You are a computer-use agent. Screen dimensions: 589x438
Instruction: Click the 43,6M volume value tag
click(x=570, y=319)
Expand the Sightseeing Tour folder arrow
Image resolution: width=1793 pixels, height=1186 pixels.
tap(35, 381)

● **Work required**: Nothing is to be left out: set down all the records again exactly.

● **Written response**:
You are a computer-use agent. Screen dimensions: 589x438
Instruction: Click the 43,6M volume value tag
click(x=570, y=319)
Expand the Sightseeing Tour folder arrow
Image resolution: width=1793 pixels, height=1186 pixels.
tap(35, 381)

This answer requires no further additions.